§ Votre tâche
Rédigez la suite de l'article sur la loi sur la sécurité globale, en reprenant juste après sa dernière phrase.

§ Document source
▬▬▬▬▬▬

Loi sur la sécurité globale : les raisons de l’inquiétude

InFO militante par Evelyne Salamero, L’inFO militante

© Come SITTLER/REA

Le tollé provoqué par le texte de la proposition de loi sur la sécurité globale est tel, y compris au niveau international, que le gouvernement a dû amender un article parmi les plus controversés, portant sur la diffusion d’images des forces de l’ordre. Amendement voté le 20 novembre. Que contient exactement cette proposition de loi qui déclenche beaucoup d’inquiétude et contre laquelle la Confédération FO s’est aussi élevée ?

Le 17 novembre, alors que débutait l’examen de la proposition de loi sur la sécurité globale à l’Assemblée nationale dans le cadre d’une procédure accélérée, des milliers de personnes manifestaient leur opposition à ce texte à Paris et dans plusieurs villes de province, à l’appel d’une trentaine d’organisations, dont le syndicat FO des journalistes, la Fédération internationale des journalistes, ou encore des associations telles que Reporters Sans frontières et Amnesty International.

▬▬▬▬▬▬

§ Données enregistrées

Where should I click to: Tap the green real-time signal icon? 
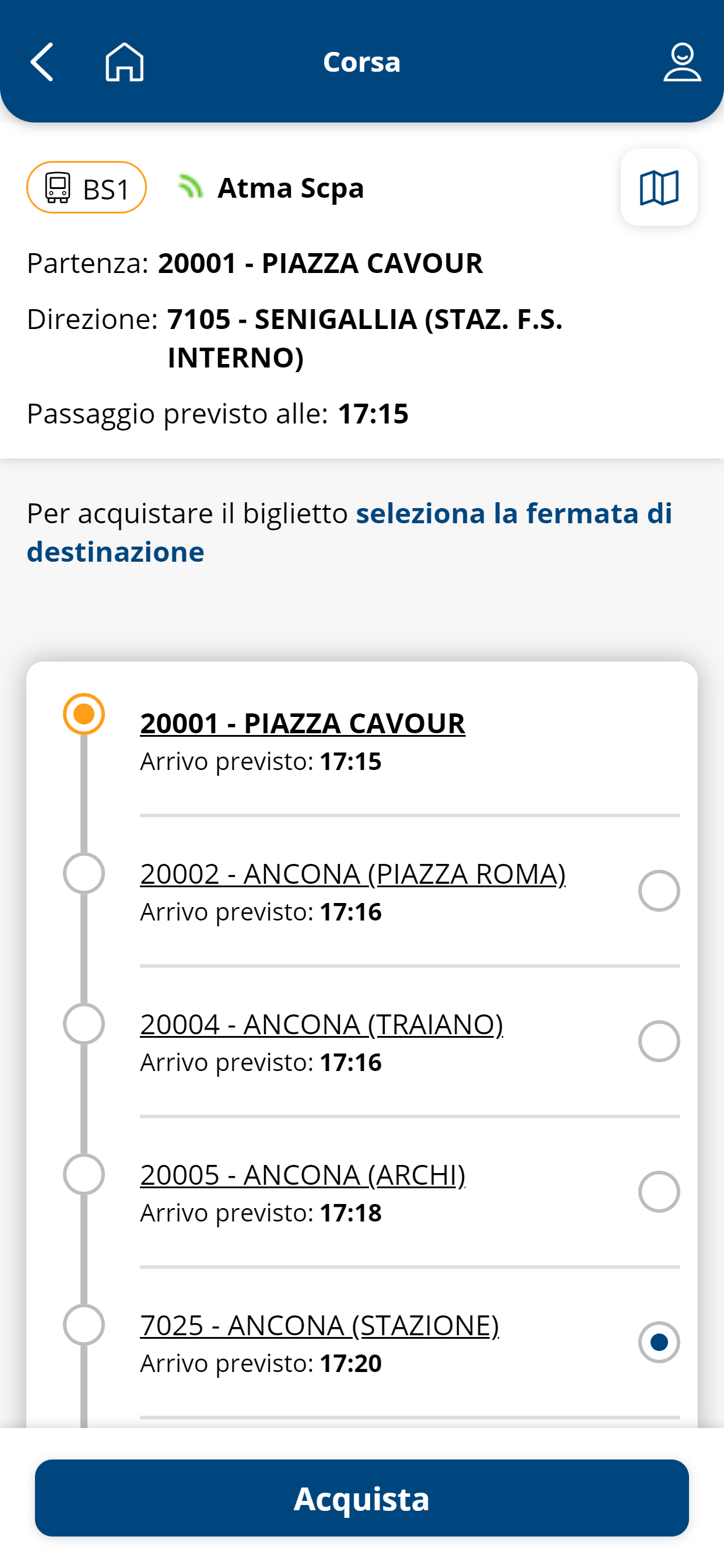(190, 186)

▬▬▬▬▬▬

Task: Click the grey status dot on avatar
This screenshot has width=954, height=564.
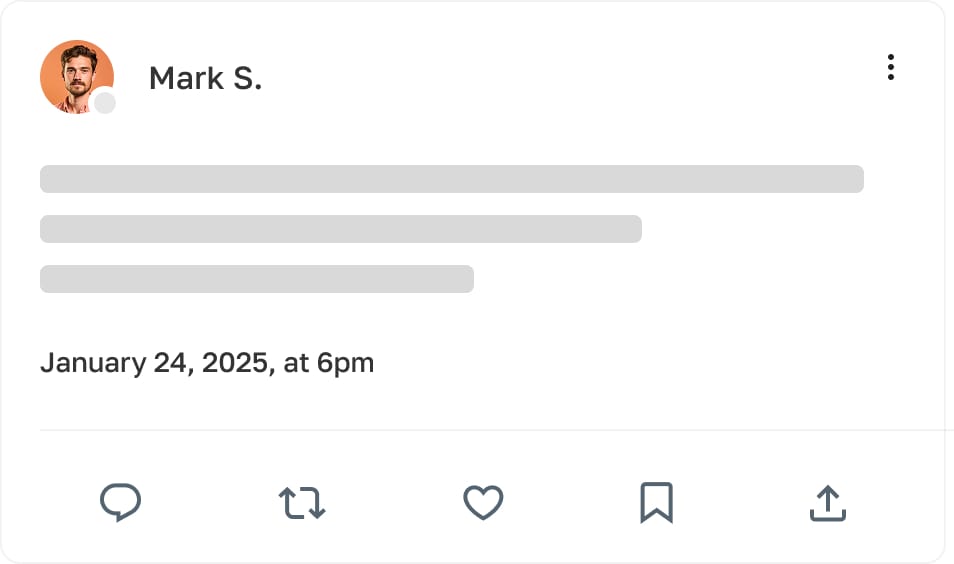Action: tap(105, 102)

▬▬▬▬▬▬

§ La réponse
Dans les jours précédents, la Défenseure des droits et la Commission nationale des droits de l’Homme (CNCDH) avaient fait part de leur vive désapprobation à l’égard de cette proposition de loi. Le Conseil des droits de l’Homme de l’ONU, avait jugé que la proposition telle que formulée portait des atteintes importantes aux droits de l’Homme et aux libertés fondamentales, notamment le droit à la vie privée, le droit à la liberté d’expression et d’opinion et le droit à la liberté d’association et de réunion pacifique, en contradiction avec la déclaration universelle des droits de l’Homme, le pacte international relatif aux droits civils et politiques et la convention européennes des droits de l’Homme.

La Confédération FO s’est élevée elle aussi contre la proposition de loi sur la sécurité globale. Soulignant la nécessité de protéger la population, dont les agents publics en relation avec l’exercice de leurs missions, des menaces, harcèlements et violences notamment via la vindicte sur les réseaux sociaux, elle a rappelé que celle-ci ne peut en aucun cas s’affranchir du principe de proportionnalité et du respect scrupuleux des droits fondamentaux, des garanties démocratiques et de l’État de droit.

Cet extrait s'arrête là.